The ministry of Health has revealed that at least 50 journalists in Uganda have so far tested positive of the coronavirus (COVID-19).
According to ministry of Health statistics, 9,442 persons have tested positive and 85 died of COVID-19 in Uganda as of October 7. Speaking to journalists at a virtual media symposium on the COVID-19 pandemic in Uganda organized by the African Centre for Media Excellence (ACME), Dr Charles Olaro, the director of curative services at the ministry of Health revealed that at least 50 journalists have tested positive of the virus representing close to 0.6% of total cases.
Dr Olaro didn’t reveal the media houses or areas where the journalists have been registered but noted that the numbers have been aggregated from the persons who indicated journalism as their classifications during testing.
He explained that some of the journalists could have contracted the disease because of the nature of their work. The symposium was intended to deepen the knowledge of journalists on COVID-19, the response of the scientific community, and the general state of play in Uganda.
Dr Peter G. Mwesige, the executive director of ACME said he was struck by the revelation and asked the journalists to mind about their safety as they go around their work.
Emmanuel Ainebyoona, the spokesperson of ministry of Health said many of the journalists who were found positive are still on treatment and recovering from the virus.
He, however, noted despite the fact that journalists were at the forefront on spreading information about the prevention against the virus, many were not observing the standard operating procedures during press conferences and other interactions with various people in the early stages of the pandemic which could have contributed to the infections.
Ainebyoona noted that there has been an improvement with many journalists now wearing masks, sanitizing daily and embracing use of microphones mounted on stands so as to observe social distancing with news sources who could expose them to infection.
Mohammed Ssendegeya, the vice chairperson of Uganda Journalists Association for Buganda region says that the number of positive journalists could be higher because few have tested yet they are at high risk while covering the pandemic.

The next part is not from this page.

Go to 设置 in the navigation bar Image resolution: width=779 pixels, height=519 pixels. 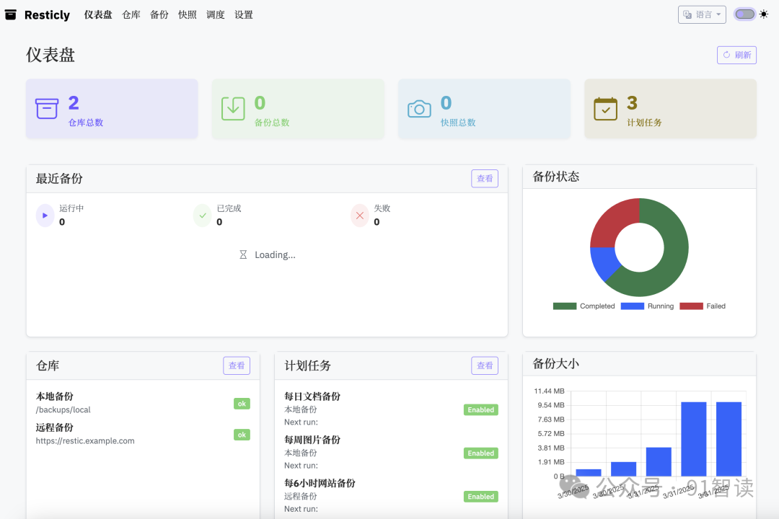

Ssendegeya said many journalists are in field reporting but they are ill-equipped to prevent themselves from contracting the virus. Unlike in Kampala city where media houses have offered free masks to staff and installed sanitizing equipment at offices, the upcountry journalists are on their own which may expose them to the COVID-19 pandemic. He also said there is laxity among journalists who cover events upcountry and this could expose them to COVID-19.
Herbert Kamoga, the secretary general of Greater Luwero Journalists’ Association says that although COVID-19 is spreading so fast, several journalists in the area are not observing SOPs.
Kamoga explains many journalists still interview people without wearing masks and some can’t afford to buy sanitizers daily to protect themselves.
“Each personal handheld sanitizer costs about Shs 5,000 and you may need at least four per month which upcountry journalists can’t afford over low pay,” noted Kamoga.
Samuel Kaweesi, a presenter at UBC in Buruuli Nakasongola said apart from exposure in their line of duty, several journalists are part of the community which have also dropped the SOPS which may expose them to infections.
Kaweesi added that journalists who are upcountry have been neglected by district task forces on COVID-19 and there was need to sensitise them on protection like the health workers.
Some of the media houses that have registered the highest COVID-19 cases are Radio Pacis, Vision Group, Nation Media, BBS TV and Uganda Broadcasting Corporation among others.
The most affected are UBC where at least 10 of its staff tested positive for COVID-19 forcing the station to reduce access to its Kampala office for both staff and members of the public. At least 10 other journalists also tested positive at Radio Pacis.